I recommend taking this type of approach — it's worked for me. The advantage is that you can never have event listener “leaks” from code forgetting to unregister listeners (and code that registers listeners doesn't need to track what listeners it added precisely), and you also do not need to care about comparing the “object identity” of the listeners (which is nontrivial in Rust, as you've found).
However, if you take this approach, you do also need to make sure that you check for dead listeners when adding listeners. Otherwise you can have a leak if some event source is frequently consulted (and a listener added) but it doesn't emit any events (because it happens to not be doing anything).
Here's my own code for this:
Note that listeners have a separate alive() method, rather than themselves being weak refs. This allows the listener to have filters which are not built into the destination it notifies, which is useful for multiple event sources having different effects on the same event destination — whereas if the listener itself is weak-referenced, every listener adapter must be independently Arc owned by the destination to keep it alive.
Box doesn't allocate for ZSTs. Box might be holding a thin or a wide pointer. Some wide pointers not might have the guarantees you assume. You've been here before.
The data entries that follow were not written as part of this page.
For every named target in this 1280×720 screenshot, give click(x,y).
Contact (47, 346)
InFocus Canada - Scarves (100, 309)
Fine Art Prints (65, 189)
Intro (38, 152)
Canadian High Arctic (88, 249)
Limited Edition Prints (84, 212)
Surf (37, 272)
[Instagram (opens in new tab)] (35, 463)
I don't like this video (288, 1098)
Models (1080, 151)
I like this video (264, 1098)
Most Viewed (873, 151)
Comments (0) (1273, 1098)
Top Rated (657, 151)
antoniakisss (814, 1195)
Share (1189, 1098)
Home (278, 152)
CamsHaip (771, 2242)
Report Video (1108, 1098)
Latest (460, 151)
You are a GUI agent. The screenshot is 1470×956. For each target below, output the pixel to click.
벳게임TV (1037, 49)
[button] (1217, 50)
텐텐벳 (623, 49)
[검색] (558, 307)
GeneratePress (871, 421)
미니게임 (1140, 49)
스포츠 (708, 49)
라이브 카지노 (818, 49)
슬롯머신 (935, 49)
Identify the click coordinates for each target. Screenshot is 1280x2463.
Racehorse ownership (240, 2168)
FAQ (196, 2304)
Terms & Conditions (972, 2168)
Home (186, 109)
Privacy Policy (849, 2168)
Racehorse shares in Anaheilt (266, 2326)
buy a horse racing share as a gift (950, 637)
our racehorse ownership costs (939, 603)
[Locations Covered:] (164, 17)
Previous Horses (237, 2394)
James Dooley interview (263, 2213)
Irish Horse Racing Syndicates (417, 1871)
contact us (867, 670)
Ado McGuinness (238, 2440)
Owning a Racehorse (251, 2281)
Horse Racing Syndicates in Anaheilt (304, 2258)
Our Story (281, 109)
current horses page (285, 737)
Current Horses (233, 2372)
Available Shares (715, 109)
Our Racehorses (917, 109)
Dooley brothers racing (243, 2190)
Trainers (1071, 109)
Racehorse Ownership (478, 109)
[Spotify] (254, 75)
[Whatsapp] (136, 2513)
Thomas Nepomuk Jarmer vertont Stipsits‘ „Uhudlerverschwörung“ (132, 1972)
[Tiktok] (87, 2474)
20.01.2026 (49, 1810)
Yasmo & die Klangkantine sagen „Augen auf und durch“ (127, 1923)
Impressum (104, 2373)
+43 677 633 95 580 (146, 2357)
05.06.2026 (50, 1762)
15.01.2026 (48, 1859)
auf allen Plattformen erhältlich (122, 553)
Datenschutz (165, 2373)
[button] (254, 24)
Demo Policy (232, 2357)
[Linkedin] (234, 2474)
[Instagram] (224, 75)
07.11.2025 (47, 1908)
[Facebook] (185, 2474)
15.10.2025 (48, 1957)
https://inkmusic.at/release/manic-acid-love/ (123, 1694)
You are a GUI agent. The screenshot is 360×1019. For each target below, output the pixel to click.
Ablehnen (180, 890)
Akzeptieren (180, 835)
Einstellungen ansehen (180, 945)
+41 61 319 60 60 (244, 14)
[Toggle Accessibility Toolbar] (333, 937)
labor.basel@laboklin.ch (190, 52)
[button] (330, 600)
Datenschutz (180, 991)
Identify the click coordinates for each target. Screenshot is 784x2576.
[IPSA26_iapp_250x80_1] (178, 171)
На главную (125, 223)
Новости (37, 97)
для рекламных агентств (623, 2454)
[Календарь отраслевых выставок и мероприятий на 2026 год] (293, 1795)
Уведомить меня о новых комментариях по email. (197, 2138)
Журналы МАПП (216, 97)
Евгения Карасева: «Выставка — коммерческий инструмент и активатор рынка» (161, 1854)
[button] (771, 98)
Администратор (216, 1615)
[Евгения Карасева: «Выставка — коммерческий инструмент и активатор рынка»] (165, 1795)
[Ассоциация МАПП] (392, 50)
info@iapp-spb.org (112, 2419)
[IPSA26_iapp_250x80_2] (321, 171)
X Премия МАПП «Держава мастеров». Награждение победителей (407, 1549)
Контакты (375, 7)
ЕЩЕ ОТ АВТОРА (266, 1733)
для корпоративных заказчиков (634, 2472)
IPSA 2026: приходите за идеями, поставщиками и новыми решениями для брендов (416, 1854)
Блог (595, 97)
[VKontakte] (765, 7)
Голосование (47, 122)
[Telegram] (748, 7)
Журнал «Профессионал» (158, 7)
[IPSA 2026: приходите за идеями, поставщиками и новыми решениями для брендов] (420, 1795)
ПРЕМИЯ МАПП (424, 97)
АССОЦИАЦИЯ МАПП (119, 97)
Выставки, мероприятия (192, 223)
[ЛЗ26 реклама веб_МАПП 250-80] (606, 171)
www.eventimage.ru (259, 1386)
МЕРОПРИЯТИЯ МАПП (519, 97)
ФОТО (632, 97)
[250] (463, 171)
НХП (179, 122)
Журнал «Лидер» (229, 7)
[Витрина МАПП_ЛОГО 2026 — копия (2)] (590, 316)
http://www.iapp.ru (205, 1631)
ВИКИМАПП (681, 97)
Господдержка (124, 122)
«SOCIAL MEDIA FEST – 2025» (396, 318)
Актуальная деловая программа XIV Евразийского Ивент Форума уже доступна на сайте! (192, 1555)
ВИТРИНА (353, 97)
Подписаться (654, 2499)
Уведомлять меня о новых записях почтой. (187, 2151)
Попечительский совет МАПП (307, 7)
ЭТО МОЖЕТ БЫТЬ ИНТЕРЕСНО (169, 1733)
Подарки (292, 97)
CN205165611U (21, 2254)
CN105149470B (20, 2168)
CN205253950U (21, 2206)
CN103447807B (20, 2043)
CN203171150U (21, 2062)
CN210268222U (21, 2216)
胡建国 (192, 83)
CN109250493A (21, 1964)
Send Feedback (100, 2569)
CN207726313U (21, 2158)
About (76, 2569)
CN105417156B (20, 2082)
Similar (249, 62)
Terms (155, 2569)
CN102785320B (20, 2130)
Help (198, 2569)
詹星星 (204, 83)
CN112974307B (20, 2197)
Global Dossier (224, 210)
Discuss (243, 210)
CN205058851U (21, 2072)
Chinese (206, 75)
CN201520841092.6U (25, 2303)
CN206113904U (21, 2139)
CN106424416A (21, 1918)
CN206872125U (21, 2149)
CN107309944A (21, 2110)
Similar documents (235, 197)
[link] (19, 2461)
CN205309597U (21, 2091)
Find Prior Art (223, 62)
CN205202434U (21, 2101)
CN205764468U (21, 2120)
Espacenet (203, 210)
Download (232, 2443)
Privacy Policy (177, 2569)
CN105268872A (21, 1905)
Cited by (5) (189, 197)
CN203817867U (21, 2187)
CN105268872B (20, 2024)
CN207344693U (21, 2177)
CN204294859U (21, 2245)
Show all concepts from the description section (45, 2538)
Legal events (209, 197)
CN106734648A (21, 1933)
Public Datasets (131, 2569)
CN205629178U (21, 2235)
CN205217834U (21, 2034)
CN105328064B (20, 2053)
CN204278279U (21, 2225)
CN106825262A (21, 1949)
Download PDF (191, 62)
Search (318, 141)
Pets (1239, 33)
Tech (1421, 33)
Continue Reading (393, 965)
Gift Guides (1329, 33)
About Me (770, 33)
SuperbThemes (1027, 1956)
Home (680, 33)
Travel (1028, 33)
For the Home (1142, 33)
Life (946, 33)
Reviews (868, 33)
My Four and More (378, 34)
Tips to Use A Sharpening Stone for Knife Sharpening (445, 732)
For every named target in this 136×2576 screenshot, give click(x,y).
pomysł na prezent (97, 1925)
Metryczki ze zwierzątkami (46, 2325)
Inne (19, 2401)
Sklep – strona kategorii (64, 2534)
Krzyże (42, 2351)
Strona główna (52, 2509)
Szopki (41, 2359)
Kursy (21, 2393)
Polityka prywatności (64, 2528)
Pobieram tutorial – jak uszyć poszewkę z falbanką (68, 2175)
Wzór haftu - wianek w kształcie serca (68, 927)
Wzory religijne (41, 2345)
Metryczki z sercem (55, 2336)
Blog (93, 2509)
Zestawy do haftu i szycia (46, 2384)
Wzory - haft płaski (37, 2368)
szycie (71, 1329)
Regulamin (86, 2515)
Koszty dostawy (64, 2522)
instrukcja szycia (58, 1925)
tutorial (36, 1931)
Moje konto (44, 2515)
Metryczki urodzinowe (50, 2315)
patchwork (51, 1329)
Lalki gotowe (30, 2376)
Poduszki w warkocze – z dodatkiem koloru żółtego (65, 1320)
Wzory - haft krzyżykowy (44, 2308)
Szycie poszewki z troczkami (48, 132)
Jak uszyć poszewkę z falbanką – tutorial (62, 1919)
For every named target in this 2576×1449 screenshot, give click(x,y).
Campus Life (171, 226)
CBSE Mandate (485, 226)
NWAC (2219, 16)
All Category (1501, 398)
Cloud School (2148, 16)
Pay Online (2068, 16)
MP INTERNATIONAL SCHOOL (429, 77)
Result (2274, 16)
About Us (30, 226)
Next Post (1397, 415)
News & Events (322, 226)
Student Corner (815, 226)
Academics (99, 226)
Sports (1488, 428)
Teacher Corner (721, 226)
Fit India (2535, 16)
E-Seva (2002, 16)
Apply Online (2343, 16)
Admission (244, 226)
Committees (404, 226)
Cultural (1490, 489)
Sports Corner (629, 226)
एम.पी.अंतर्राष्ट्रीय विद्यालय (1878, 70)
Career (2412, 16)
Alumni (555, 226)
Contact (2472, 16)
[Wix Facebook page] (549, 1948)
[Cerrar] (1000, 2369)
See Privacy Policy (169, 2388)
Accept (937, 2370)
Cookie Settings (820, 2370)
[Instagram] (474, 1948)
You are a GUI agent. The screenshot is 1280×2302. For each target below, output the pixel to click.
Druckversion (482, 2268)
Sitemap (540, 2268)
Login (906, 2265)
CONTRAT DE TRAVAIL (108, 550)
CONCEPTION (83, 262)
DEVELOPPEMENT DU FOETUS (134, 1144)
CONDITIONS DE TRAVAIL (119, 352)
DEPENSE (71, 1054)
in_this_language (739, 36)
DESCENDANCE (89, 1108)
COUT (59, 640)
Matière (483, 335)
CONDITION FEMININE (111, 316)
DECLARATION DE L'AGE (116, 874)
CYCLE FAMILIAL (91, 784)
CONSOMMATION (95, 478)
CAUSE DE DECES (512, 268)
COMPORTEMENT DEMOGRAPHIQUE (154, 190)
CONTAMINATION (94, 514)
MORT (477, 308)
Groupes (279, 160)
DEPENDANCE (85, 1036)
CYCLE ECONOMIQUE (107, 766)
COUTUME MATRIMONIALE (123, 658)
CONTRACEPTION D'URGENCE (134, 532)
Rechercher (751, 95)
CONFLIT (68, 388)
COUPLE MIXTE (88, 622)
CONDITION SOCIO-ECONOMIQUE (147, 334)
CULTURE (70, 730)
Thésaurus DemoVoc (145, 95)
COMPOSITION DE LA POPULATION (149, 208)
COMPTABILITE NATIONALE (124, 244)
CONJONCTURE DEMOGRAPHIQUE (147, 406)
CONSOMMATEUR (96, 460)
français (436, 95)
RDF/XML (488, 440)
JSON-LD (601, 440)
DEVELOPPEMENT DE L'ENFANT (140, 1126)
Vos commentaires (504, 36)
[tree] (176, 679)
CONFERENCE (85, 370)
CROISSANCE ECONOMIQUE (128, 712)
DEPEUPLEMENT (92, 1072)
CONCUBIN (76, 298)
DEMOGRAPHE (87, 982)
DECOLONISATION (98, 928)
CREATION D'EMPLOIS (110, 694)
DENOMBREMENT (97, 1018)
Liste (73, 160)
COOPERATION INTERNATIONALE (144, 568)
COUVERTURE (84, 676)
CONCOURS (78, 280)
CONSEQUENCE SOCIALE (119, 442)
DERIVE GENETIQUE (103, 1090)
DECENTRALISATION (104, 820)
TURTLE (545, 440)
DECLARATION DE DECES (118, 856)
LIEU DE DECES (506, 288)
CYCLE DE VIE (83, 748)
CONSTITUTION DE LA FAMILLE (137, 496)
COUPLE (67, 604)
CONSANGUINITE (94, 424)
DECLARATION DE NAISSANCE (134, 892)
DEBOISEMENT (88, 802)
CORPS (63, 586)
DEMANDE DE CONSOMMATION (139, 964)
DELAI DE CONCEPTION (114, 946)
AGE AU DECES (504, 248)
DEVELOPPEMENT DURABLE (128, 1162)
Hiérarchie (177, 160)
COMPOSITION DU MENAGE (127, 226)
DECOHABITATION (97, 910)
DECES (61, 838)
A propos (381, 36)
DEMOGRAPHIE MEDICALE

Yeah, I just digged out this postthis post by you, where you warned me of false negatives. I think if I only do the conversion into dyn once, then this should't be a problem?
- let boxed_func = Box::new(func);
+ let boxed_func: Box<dyn FnMut(&Arc<dyn Any + Send + Sync>) + Send> = Box::new(func);
let id: PointerId<dyn FnMut(&Arc<dyn Any + Send + Sync>) + Send> = PointerId::new(&*boxed_func);
# then store `boxed_func` later
I thought on that too, but then noticed it could also be a disadvantage. I would like to have my "event listener guard" to have a forget method, which consumes the guard but keeps the event handler installed. This might be difficult with an Arc.
Yeah, that might be the bigger hassle for me. An alternative could be to use an increasing usize. What's the idiomatic way to create an "identity" manually?
I would like to have my "event listener guard" to have a forget method, which consumes the guard but keeps the event handler installed. This might be difficult with an Arc .
In my design, each Listener implementation can use whatever strategy it likes for deciding when it is dead, so listeners intended to work this way could hold a strong reference instead of a weak one. Making a weak listener “upgradable to strong” sounds harder, but also I would expect that you can use different types when a strong listener is needed.
What's the idiomatic way to create an "identity" manually?
A global AtomicU64 is one sufficient way to create unique identities.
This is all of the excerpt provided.